## [Saved data entries]
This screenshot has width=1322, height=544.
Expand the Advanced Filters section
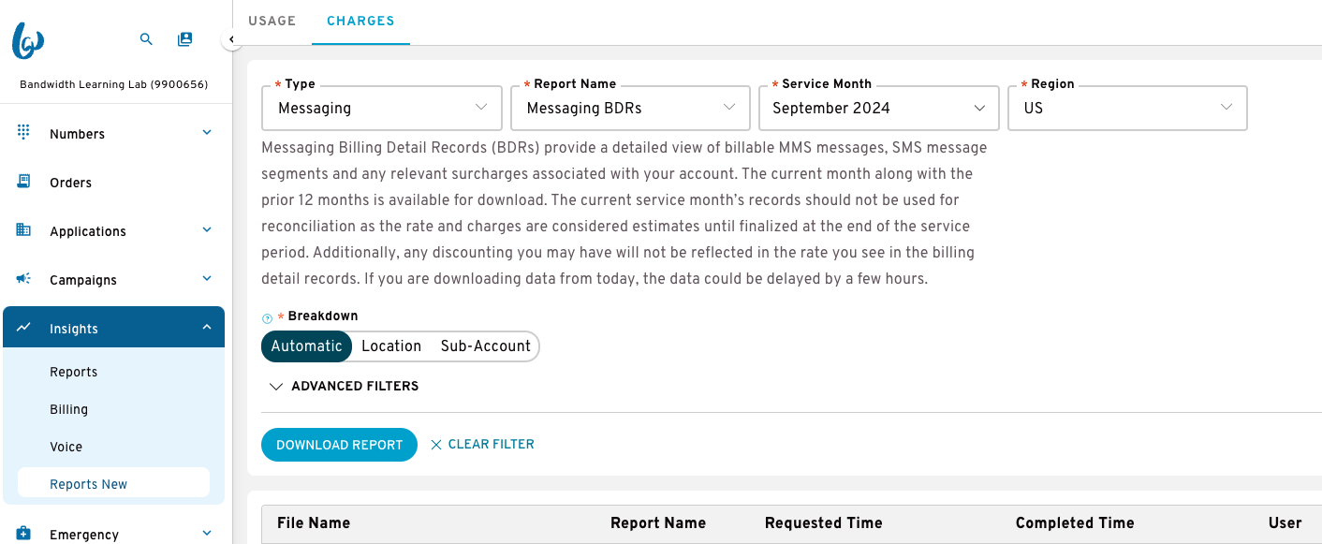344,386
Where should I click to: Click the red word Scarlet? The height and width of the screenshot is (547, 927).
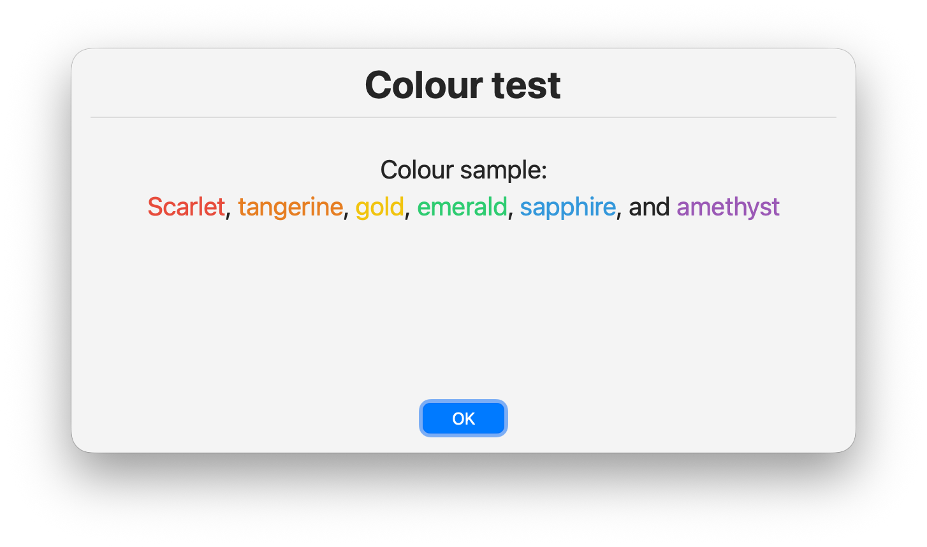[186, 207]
---
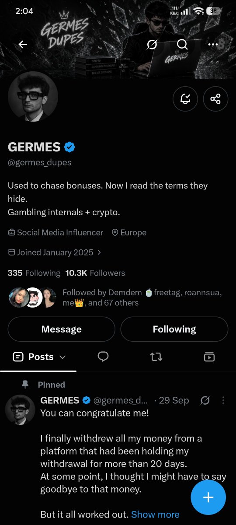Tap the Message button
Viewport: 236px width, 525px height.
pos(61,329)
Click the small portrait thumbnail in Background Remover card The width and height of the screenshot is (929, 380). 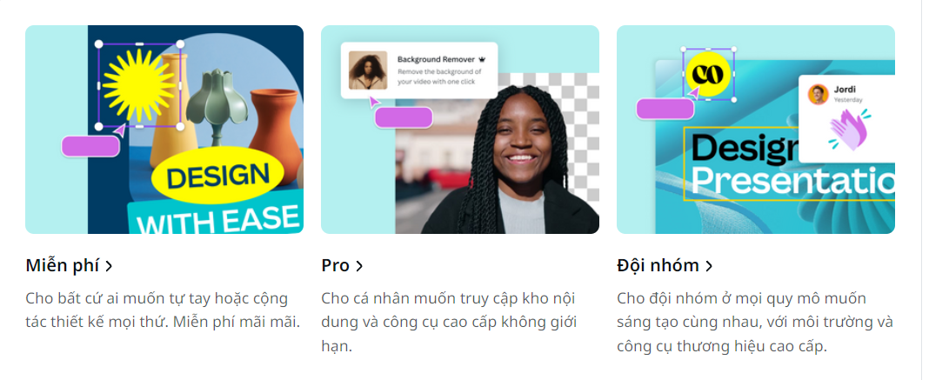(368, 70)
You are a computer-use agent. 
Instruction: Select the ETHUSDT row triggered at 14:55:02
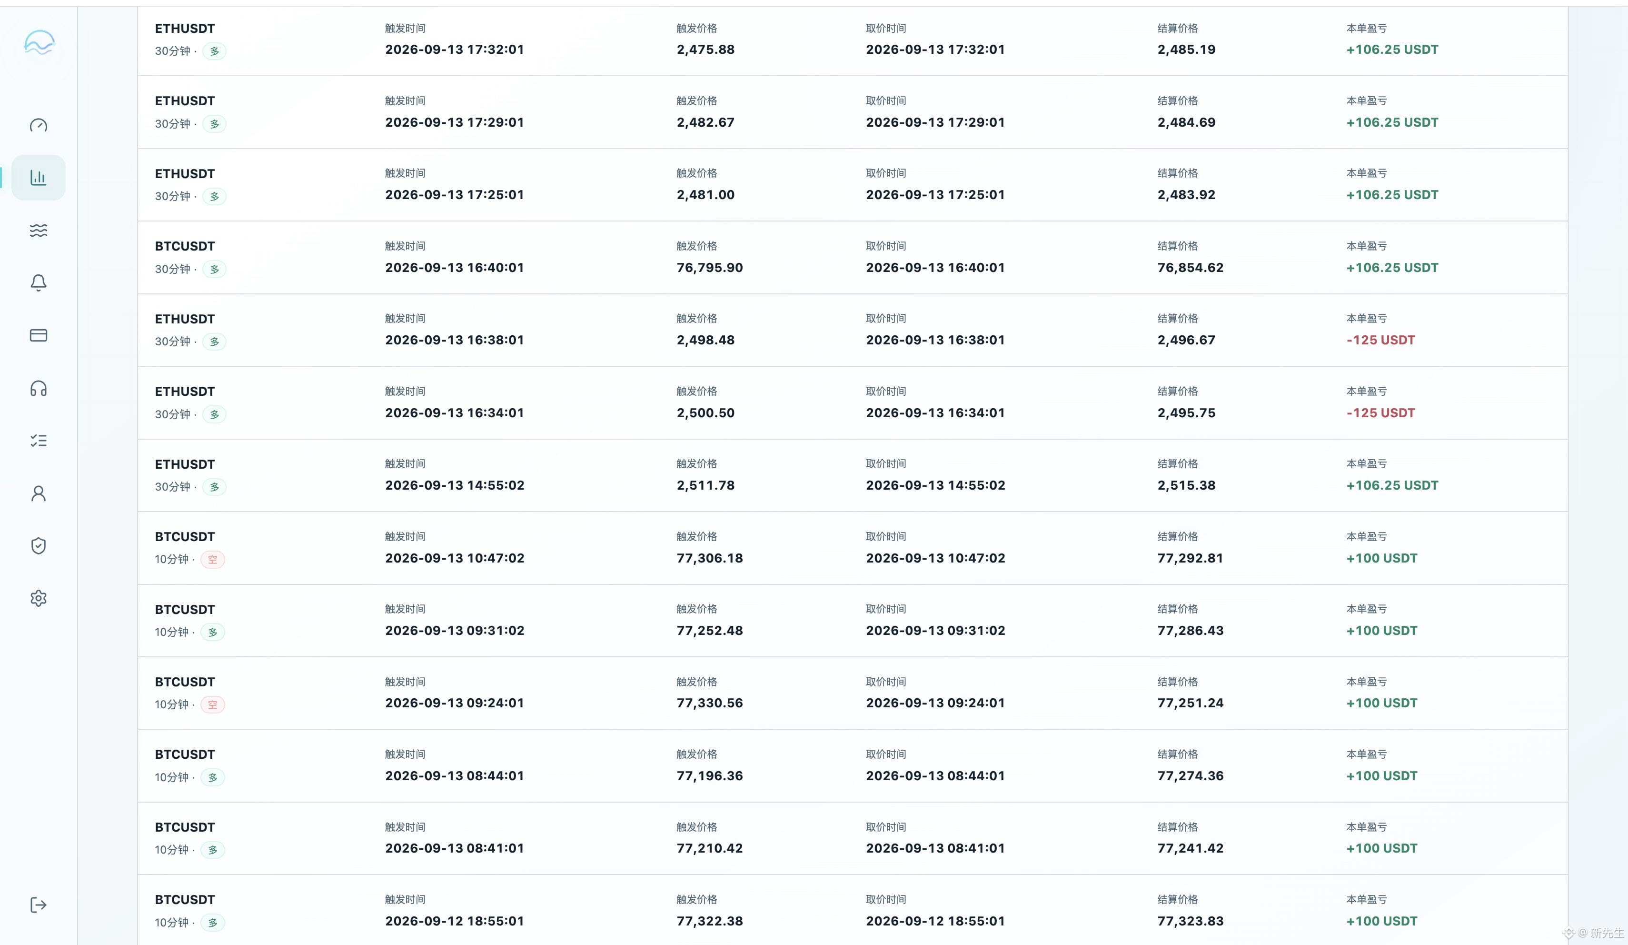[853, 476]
---
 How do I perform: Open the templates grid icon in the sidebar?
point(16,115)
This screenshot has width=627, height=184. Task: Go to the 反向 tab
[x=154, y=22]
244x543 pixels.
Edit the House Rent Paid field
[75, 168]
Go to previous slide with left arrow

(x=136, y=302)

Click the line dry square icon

## [EXERCISE OBJECTIVE]
All that is wanted is a faithful reproduction of the line above with "How do I perform: Open", the line with "Click the line dry square icon", and every line in between.

## [ANSWER BOX]
 How do I perform: Open the templates grid icon in the sidebar?
point(16,115)
This screenshot has width=627, height=184. Task: Go to the 反向 tab
[x=154, y=22]
244x543 pixels.
Edit the House Rent Paid field
[75, 168]
Go to previous slide with left arrow

(x=136, y=302)

Click the line dry square icon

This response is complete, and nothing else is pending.